BEGIN

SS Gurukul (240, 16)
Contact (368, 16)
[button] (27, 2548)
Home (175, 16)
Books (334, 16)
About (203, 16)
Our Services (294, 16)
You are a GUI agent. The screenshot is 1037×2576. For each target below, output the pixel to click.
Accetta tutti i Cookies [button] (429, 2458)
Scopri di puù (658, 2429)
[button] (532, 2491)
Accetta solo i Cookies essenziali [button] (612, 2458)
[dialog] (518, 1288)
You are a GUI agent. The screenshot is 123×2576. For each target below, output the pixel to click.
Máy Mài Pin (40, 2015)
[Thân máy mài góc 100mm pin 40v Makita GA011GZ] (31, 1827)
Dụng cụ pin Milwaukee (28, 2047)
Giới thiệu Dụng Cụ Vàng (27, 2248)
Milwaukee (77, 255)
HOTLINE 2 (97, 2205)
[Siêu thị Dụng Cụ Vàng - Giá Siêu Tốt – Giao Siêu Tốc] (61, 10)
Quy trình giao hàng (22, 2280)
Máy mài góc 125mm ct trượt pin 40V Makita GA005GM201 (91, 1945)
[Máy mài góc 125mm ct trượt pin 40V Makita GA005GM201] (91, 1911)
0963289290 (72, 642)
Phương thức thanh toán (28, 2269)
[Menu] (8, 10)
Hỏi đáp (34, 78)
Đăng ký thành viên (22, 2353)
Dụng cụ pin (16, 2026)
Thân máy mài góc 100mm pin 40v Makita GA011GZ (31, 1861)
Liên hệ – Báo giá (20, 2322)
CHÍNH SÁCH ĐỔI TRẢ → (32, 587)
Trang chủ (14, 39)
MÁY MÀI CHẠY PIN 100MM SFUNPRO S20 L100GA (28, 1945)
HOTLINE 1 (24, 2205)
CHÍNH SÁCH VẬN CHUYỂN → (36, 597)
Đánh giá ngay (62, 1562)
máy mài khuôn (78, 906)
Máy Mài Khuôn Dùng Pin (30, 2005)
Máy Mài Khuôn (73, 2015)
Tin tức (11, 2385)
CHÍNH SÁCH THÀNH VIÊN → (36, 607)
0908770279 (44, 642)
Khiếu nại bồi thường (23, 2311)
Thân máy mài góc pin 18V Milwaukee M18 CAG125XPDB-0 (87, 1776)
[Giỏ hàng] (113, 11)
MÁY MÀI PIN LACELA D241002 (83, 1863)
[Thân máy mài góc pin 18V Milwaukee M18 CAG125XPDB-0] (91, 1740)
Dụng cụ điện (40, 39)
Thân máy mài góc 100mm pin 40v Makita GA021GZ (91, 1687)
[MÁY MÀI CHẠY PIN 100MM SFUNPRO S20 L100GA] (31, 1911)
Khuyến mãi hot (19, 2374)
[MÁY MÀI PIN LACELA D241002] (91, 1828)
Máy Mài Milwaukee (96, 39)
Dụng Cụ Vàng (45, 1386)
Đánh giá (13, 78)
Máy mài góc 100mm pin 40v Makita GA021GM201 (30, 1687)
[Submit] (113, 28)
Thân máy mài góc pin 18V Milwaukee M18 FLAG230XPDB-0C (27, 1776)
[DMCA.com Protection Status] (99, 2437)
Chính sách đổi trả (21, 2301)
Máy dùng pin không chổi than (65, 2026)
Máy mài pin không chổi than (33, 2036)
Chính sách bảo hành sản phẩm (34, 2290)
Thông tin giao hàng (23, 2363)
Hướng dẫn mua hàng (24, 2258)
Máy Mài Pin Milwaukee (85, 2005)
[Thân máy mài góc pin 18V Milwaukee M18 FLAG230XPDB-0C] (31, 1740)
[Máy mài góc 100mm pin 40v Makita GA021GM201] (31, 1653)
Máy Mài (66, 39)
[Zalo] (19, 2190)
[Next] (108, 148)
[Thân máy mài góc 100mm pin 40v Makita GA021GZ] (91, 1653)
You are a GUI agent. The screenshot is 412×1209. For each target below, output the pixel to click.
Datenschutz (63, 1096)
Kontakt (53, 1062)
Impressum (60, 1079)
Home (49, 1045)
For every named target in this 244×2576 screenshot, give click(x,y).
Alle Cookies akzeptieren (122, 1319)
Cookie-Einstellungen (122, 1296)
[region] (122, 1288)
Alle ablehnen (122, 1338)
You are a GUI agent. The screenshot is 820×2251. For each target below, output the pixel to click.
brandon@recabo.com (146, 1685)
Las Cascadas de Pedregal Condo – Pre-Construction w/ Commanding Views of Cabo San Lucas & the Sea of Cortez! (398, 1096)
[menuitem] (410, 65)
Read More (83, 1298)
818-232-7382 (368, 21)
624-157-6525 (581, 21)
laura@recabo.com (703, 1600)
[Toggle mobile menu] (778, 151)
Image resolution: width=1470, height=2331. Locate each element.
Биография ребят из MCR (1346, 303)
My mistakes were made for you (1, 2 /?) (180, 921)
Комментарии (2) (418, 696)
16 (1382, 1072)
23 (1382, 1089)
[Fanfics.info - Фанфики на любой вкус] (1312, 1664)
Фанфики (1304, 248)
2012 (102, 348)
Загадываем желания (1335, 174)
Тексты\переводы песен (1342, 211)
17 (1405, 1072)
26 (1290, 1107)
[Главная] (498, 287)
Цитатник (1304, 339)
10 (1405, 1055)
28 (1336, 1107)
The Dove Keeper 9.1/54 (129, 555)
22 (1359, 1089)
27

END

*Task instructions:* Write out exactly the lines above between the line with "[DMCA.com Protection Status] (99, 2437)" and the line with "Máy Mài Pin Milwaukee (85, 2005)", inclusive, and nothing beyond them.

*Problem solution:*
[DMCA.com Protection Status] (99, 2437)
Chính sách đổi trả (21, 2301)
Máy dùng pin không chổi than (65, 2026)
Máy mài pin không chổi than (33, 2036)
Chính sách bảo hành sản phẩm (34, 2290)
Thông tin giao hàng (23, 2363)
Hướng dẫn mua hàng (24, 2258)
Máy Mài Pin Milwaukee (85, 2005)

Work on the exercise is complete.